Starliner

“We’re Still On Track,” Boeing Starliner Team Says

The Boeing Starliner is still on schedule for a test flight scheduled for December after completing a pad abort test at the White Sands Missile Range on November 4, 2019. The capsule managed to pass the critical safety mission, making use of its emergency thrusters to fly and its three sets of parachutes to land back on the ground safely. According to NASA and Boeing officials, the preliminary results of studies after the mission indicate a positive outlook. The Starliner is set to travel to the International Space Station (ISS) on an uncrewed test mission in preparation for astronaut transport to the ISS next year.

Kathy Lueders, the manager of the Commercial Crew Program (CCP), said during a teleconference on November 7 that the test was designed to test the spacecraft’s responses in case of an anomaly during launch. The Starliner experienced a hitch during the test: one of the main parachutes failed to launch though the other two managed to make the landing safe and pass the safety test. Boeing’s program manager and commercial crew vice, John Mulholland, said that the company has already diagnosed the problem, saying that there was a break in the connection between the main and the pilot chute, the latter of which pulls out the main parachutes.

He explained that the pin that connects the pilot and the main chute was not adequately secured; hence, the main parachute did not deploy and that the issue was not detected because a protective covering covers the entire chute system. The company is working on making sure the anomaly doesn’t happen again, saying that the parachutes will be tested before flight. However, Mulholland said that the test, lasting 95 seconds, proves that the parachutes work far beyond expectations.
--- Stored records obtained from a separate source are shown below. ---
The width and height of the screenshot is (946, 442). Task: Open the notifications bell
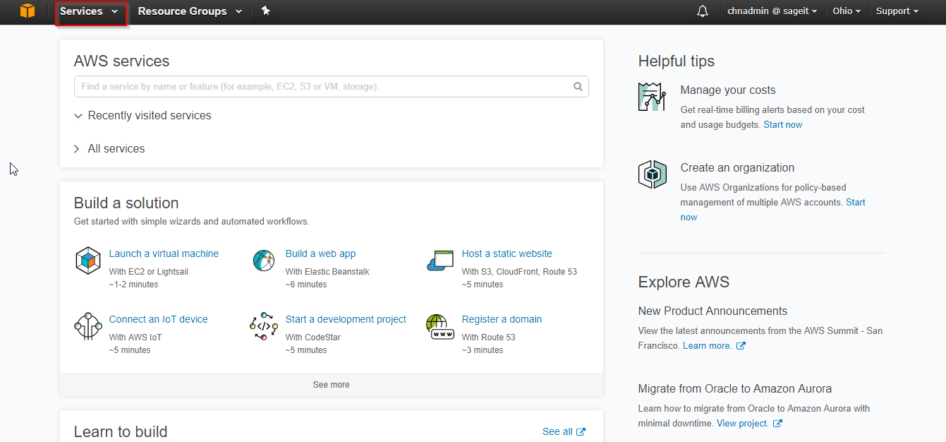pos(702,11)
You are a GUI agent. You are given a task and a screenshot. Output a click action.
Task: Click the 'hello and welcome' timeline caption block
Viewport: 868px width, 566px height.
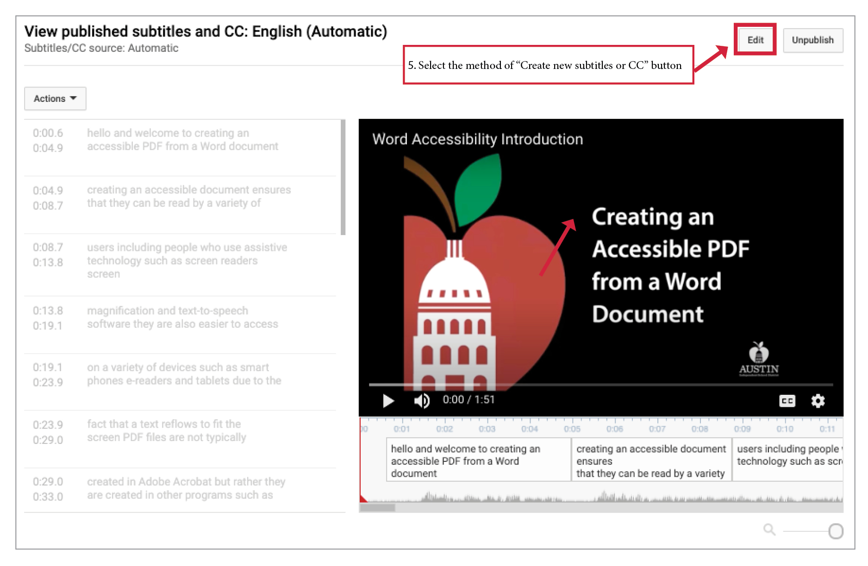pos(478,460)
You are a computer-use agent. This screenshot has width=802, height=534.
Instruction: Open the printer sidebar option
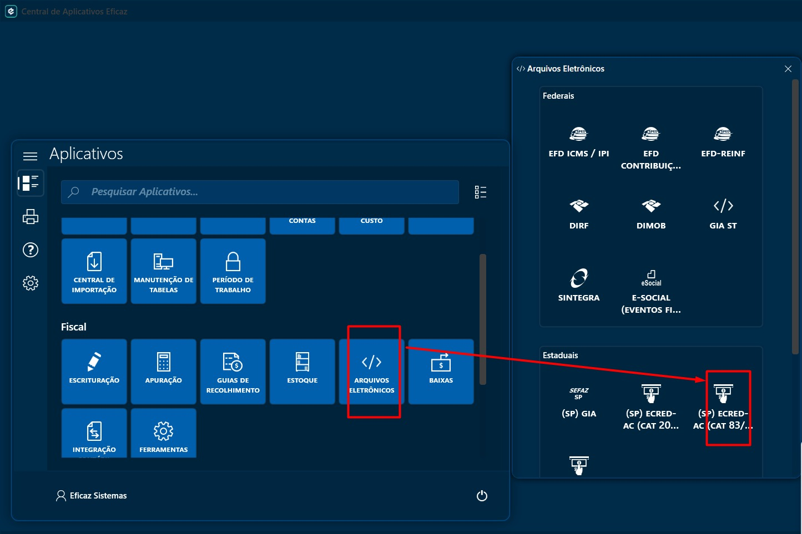(30, 217)
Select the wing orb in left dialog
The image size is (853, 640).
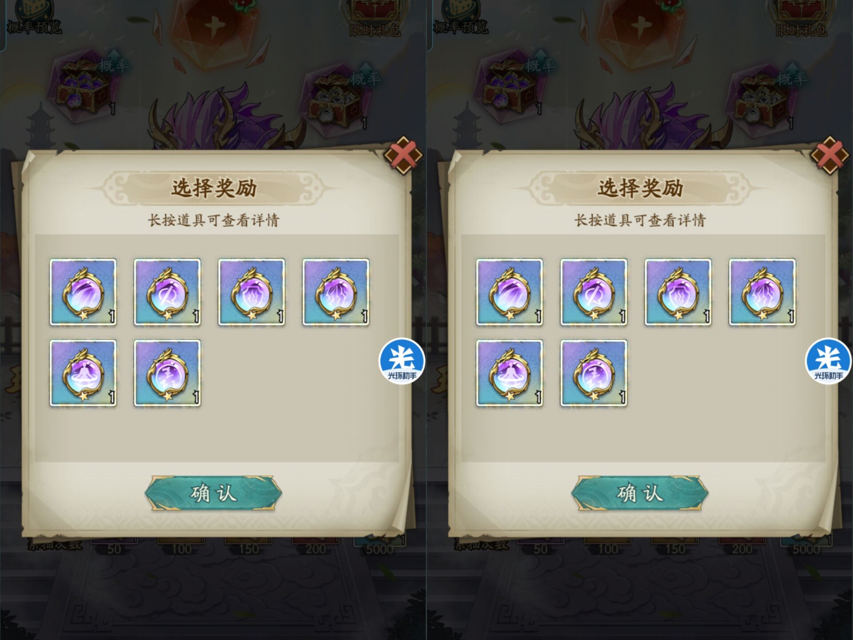tap(83, 292)
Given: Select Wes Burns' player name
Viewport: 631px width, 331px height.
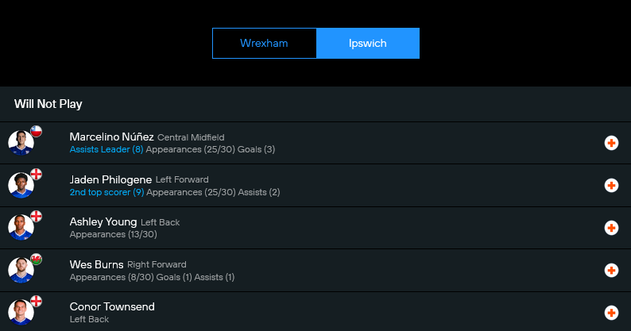Looking at the screenshot, I should point(97,264).
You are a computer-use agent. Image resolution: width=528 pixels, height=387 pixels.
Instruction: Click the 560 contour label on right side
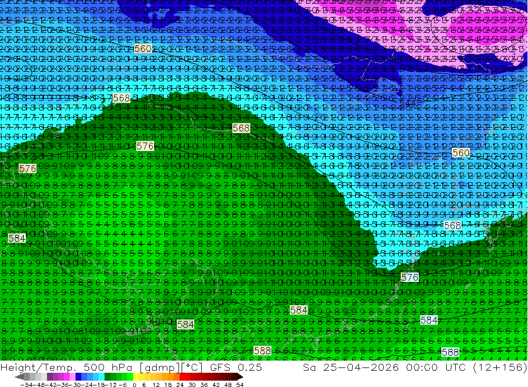click(460, 153)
There was also a red cloud of nitrogen tetroxide oxidizer which was seen escaping while the engines shut down, which he said was a regular occurrence.

The Starliner is funded by a  $4.2 billion CCP contract awarded in September 2014 and is expected to shuttle astronauts back to space, cementing the American presence in the final frontier while alleviating dependence on the Russian Soyuz which has been flying astronauts to and from the ISS. Meanwhile, Lueders commented, NASA and Boeing are preparing for the unmanned Orbital Flight Test (OFT) scheduled to launch on December 17 from the Cape Canaveral Air Force Station, where the craft will dock at the ISS for a week then travel back to earth.